Friday, November 2, 2018

Week 10 - Fall 2018 (cron jobs, analytics, and archivesspace OAI)

Three items of systems related success this week:

  1. Cron jobs are now running to backup the archivesspace database, using cron and the .my.cnf file this is now working reasonably well with a backup every morning at 6:30 a.m. we are going to keep just the last two created
  2. The second thing I worked on was getting the new Finding Aids from ArchivesSpace piped into our Primo instance. So I had to delete the all of the old WUARCHIVES scope, and then harvest the new finding aids from the OAI (port 8082) of our server which for some unknown reason to me was not open. Then once WITS opened permanently for me, since I could open temporarily by editing the IP tables, I had to set up a proxy for it since ExLibris from off-campus had to do the harvesting. Which also had me create a new normalization rule similar to the CONTENTdm one with some minor modifications.
  3. Finished off this week with some alma analytics trying to clean up some old messy records on our system and also demo something for the upcoming systems call for analytics.

Friday, October 26, 2018

Week 9 - Fall 2018 (Kaltura, ArchiveSpace, Google Tag Manager)

Here are three systems related tasks/actions for the ninth week of the fall semester.



  1. This week I was dealing with a Kaltura player and playlist that we wanted to be responsive to its layout. Well, I spent way too much time on this one trying to customize the player and playlist using HTML and the Kaltura API. As it turned out, it was already in a responsive player set to a 16 x 9 ratio. However, it's width was actually large than the div it is was in so it would pooch out the side. Mike shared a way to make a player responsive, but to be honest, I don't think you need to use that trick anymore. Good thing this one got finished this week.
  2. Did some organizing to our Google Analytics and Tag Manager. It's perfect now as I went over with Mike how we had it set up, he shows me how we want to capture all pages, but with the way the application is set up, we also need to capture the History Changes. We verified this is in place and working for the Academic Commons, we also set it up for the new instance of ArchivesSpace.
  3. Finish the week off with another Kaltura related challenge, I'm looking at integrating Kaltura into Omeka, and Will at the IU Digital libraries had written an Omeka plugin for Kaltura. It's not official, but I thought I would give it a try. It basically takes the Kaltura information, uiconfID, parnterID, and then based on your parameters it will play a video. Turns out its really designed with PHP 7, and the libapps server is just on 5.3. So I'm going to move my development to libtest-1, which is running PHP 7. Something positive from that challenge last week. 

Friday, October 12, 2018

Summer Academic Commons Usability...

So I wanted to at least capture what we came up with during our testing of the Academic Commons of Summer 2018.

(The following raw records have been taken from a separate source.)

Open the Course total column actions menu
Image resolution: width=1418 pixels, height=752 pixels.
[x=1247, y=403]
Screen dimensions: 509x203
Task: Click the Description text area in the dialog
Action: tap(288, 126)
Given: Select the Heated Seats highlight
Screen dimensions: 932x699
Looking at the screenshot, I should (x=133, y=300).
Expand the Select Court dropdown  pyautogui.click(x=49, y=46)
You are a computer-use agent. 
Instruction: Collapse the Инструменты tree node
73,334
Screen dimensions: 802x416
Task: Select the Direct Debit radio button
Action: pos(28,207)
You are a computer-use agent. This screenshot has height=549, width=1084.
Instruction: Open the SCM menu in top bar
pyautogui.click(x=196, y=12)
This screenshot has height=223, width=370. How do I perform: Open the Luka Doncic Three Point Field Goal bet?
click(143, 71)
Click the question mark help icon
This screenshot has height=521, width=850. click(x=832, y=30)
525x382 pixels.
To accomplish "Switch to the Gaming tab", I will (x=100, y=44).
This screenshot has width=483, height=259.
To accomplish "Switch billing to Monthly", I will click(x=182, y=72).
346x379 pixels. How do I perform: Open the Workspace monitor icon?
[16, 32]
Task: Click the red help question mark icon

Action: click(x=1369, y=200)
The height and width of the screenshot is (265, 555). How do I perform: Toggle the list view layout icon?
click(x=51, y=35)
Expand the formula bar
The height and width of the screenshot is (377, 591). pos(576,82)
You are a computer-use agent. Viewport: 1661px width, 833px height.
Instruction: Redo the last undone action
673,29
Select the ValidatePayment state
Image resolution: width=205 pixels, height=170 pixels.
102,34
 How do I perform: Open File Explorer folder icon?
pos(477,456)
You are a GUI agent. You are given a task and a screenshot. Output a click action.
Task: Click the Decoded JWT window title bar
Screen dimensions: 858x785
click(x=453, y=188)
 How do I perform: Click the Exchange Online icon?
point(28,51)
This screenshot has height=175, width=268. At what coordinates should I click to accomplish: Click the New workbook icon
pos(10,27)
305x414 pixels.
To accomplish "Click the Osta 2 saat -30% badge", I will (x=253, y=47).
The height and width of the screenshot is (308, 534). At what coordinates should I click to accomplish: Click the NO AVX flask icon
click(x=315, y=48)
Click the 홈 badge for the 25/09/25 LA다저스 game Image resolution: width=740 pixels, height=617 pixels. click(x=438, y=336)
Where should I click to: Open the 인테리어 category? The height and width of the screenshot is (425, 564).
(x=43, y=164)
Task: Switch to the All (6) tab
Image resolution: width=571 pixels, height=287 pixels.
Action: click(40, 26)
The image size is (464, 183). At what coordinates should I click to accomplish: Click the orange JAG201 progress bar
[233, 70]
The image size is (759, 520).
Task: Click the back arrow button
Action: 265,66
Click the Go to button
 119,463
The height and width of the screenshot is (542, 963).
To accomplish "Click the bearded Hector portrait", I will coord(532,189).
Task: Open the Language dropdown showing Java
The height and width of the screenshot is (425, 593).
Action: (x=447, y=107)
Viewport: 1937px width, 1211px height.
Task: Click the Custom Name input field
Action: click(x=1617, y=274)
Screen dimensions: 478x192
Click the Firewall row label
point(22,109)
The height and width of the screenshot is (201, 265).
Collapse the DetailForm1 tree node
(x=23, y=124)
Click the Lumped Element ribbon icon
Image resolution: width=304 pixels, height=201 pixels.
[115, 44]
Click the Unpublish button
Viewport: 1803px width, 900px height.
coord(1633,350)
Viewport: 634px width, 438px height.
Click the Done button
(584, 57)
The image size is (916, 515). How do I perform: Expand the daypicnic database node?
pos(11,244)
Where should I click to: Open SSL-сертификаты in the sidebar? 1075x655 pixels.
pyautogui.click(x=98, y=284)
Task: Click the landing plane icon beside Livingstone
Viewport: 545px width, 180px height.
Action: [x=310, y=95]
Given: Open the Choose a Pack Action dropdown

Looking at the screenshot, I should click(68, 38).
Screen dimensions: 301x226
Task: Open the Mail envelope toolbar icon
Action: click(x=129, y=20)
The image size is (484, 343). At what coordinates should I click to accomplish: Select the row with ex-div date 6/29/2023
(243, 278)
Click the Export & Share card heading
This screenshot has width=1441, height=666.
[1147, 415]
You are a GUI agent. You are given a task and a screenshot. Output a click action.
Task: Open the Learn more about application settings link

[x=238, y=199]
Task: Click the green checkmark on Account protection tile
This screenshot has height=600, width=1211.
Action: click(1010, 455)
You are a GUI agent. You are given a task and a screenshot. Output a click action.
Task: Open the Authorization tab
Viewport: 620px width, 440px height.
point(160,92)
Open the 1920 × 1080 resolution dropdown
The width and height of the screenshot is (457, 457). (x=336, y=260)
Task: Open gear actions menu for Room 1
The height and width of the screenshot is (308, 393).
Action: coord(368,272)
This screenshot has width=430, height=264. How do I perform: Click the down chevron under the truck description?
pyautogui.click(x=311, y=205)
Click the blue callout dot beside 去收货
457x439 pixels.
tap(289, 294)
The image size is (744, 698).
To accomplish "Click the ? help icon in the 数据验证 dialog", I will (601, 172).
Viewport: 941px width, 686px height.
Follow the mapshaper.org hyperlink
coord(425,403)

Here are the test folks and the date and time we had them test the site.

This was the moderator script and these were the notetaker sheets.

We had three folks take the test, the only problem which I had with them is that they all were library employees. Not sure it affects the outcomes, but to me, it just seems like it must.

These were the outcomes of the testing.

Mike does not believe we can do much with these now, so we will just sit on them. If we do ever return to looking at using the Academic Commons we may return to these test results.